Chiou-Fen Chuang Lab Paper Published in Proceedings of the National Academy of Sciences of the United States of America

Graduate students Amel Alqadah, Rui Xiong, Research Assistant Professor Yi-Wen Hsieh, and Professor Chiou-Fen Chuang’s research article, "A universal transportin protein drives stochastic choice of olfactory neurons via specific nuclear import of sox-2-activating factor", was published in Proceedings of the National Academy of Sciences of the United States of America on November 25, 2019. https://www.pnas.org/content/early/2019/11/22/1908168116

Stochastic cell fate decisions are conserved but only partly understood processes. In the nematode Caenorhabditis elegans, the AWC sensory neuron pair communicates to generate asymmetric subtypes with distinct functions in a stochastic manner, making it an ideal system to identify novel mechanisms controlling stochastic cell fate specification.
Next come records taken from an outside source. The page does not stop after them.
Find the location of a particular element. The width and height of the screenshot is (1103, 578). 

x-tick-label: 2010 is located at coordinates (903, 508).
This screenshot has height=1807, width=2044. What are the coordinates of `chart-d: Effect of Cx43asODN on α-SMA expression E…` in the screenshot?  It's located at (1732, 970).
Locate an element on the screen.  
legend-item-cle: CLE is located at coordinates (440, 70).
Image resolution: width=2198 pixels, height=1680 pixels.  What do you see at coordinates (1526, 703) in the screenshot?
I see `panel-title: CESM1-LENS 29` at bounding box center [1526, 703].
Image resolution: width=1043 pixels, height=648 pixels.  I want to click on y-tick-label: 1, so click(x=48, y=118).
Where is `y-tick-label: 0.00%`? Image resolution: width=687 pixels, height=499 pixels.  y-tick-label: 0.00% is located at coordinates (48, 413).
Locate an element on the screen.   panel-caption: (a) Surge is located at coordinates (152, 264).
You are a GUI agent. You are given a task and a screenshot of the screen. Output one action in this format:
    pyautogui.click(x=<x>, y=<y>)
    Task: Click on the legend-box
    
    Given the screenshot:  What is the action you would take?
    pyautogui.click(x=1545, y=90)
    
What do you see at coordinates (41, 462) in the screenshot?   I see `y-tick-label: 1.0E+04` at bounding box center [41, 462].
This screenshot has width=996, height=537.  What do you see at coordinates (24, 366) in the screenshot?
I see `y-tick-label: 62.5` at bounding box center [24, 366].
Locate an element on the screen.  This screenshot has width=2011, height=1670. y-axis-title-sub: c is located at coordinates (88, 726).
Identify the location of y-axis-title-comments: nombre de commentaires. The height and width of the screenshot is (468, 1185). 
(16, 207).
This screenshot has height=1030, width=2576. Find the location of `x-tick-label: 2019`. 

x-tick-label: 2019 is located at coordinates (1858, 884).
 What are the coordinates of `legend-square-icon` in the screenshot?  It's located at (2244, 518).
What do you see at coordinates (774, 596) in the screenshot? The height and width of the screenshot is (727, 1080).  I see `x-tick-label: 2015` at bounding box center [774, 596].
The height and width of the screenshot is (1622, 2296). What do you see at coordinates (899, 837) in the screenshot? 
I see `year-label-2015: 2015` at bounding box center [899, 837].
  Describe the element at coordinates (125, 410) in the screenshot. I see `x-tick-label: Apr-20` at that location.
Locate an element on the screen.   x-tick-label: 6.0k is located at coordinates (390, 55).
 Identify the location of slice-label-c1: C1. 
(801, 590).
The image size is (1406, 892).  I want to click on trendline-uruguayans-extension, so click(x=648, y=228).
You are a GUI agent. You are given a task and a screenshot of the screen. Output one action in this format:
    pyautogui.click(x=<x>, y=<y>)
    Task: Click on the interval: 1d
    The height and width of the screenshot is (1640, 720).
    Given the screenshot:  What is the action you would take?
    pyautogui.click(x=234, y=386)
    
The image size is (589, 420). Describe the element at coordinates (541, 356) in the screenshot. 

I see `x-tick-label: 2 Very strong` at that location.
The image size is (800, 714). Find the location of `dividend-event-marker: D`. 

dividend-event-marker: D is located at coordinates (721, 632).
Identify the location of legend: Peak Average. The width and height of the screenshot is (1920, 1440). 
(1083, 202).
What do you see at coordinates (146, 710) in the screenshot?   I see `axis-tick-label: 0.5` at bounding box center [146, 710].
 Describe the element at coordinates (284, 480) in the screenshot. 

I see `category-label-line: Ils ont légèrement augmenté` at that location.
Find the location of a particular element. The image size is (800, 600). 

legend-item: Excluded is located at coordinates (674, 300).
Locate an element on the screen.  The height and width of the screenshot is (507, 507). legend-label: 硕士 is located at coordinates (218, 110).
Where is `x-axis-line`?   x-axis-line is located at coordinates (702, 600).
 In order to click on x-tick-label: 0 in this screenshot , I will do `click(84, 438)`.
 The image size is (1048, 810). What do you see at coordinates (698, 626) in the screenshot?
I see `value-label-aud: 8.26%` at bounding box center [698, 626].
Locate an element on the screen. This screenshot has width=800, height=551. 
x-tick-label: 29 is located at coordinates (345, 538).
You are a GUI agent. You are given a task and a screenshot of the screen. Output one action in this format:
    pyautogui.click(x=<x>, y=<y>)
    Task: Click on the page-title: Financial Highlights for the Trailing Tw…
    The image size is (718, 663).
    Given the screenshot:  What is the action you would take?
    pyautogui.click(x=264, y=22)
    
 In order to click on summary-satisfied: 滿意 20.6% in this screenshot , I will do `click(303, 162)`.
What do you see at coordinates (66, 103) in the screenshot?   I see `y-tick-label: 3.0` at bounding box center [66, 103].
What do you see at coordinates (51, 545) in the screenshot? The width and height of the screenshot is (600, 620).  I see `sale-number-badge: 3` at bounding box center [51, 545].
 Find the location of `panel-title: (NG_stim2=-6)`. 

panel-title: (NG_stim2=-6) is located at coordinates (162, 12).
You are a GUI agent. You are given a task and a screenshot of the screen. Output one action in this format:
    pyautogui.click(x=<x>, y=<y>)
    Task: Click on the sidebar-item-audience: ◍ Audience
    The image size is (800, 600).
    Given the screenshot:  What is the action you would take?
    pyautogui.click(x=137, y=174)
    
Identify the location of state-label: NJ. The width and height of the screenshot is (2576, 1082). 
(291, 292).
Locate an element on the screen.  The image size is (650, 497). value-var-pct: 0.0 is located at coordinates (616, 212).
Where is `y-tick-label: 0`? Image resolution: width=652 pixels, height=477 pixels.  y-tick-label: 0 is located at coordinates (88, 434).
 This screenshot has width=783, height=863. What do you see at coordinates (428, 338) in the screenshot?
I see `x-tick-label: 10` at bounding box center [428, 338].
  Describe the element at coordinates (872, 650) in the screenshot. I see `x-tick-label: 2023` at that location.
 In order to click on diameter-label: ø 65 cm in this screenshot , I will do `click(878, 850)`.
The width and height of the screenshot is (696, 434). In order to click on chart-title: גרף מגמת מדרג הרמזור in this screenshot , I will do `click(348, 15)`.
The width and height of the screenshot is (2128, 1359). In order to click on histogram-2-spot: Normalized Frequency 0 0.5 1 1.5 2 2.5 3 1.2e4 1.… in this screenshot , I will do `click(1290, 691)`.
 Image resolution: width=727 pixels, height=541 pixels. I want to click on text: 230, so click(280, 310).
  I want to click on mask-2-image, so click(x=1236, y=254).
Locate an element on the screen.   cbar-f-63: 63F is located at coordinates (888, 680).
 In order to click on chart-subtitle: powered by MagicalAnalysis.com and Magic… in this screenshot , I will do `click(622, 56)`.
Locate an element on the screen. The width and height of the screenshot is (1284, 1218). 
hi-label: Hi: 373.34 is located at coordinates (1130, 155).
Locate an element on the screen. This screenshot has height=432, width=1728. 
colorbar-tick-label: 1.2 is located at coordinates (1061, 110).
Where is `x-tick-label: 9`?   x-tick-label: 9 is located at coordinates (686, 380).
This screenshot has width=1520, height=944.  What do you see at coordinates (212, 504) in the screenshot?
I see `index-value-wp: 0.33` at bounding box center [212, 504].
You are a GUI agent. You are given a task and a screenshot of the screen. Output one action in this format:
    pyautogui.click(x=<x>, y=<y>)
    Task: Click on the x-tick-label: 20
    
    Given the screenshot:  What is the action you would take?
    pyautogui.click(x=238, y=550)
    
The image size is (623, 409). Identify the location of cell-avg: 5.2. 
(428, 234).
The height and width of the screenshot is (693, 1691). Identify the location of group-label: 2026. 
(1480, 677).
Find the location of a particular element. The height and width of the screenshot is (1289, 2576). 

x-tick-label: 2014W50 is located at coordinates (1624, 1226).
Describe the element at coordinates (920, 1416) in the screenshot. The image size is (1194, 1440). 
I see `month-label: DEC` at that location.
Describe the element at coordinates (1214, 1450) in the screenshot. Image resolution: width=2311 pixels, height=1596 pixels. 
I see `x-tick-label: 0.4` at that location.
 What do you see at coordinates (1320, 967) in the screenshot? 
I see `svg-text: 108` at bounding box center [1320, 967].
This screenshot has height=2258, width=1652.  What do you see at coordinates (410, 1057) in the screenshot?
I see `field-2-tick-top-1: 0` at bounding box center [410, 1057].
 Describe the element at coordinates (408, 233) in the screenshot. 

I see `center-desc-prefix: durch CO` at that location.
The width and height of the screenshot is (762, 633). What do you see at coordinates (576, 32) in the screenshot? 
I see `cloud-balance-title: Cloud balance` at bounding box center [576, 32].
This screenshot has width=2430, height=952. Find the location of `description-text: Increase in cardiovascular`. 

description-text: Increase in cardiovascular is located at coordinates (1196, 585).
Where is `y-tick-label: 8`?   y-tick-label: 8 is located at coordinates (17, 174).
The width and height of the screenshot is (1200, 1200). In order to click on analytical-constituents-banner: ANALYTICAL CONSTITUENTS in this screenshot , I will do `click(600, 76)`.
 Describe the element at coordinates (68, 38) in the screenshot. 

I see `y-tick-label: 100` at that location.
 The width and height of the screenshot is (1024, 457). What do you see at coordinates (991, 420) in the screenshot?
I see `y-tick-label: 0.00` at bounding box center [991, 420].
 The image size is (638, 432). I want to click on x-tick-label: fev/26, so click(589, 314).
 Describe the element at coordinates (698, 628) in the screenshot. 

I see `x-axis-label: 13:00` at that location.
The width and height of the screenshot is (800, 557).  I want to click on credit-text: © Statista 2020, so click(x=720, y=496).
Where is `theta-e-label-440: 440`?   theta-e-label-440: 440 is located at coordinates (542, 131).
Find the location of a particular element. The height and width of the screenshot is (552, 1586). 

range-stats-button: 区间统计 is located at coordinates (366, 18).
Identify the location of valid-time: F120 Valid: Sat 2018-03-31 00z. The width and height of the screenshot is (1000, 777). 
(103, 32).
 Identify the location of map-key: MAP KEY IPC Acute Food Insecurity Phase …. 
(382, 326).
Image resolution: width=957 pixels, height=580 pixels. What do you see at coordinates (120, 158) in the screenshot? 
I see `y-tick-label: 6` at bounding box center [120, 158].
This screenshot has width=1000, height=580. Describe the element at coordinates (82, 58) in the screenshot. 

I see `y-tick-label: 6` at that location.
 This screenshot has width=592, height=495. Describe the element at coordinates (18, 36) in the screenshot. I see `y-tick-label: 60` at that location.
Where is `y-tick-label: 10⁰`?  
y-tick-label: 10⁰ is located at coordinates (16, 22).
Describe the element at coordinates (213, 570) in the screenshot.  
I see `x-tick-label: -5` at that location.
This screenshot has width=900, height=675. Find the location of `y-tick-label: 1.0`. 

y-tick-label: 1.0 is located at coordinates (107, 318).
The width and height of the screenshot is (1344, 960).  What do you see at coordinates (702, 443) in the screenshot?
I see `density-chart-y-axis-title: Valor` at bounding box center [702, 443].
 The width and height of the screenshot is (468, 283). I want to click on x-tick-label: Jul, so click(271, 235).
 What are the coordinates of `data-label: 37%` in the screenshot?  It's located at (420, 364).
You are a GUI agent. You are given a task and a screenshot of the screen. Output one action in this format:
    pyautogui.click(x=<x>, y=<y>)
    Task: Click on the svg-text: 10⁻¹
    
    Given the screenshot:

In this paper, Alqadah et al. elucidate a mechanism by which Transportin 1 controls stochastic olfactory neuron identities via  nuclear import of a homeodomain factor for transactivation of the HMG-box transcription factor SOX-2. This report sets a precedent by mechanistically implicating a widely expressed transportin in a specific neuronal function of a model organism because of the availability of one of the first viable transportin mutant alleles that the authors recover from an unbiased forward genetic screen. These findings also provide structure-function insight into a conserved amino acid residue of transportins in brain development and suggest its mutation may lead to human neurological disorders. Since transportins, homeodomain factors, and SOX-2 are conserved throughout the animal kingdom, this study may have broad implications for various types of development in a range of organisms.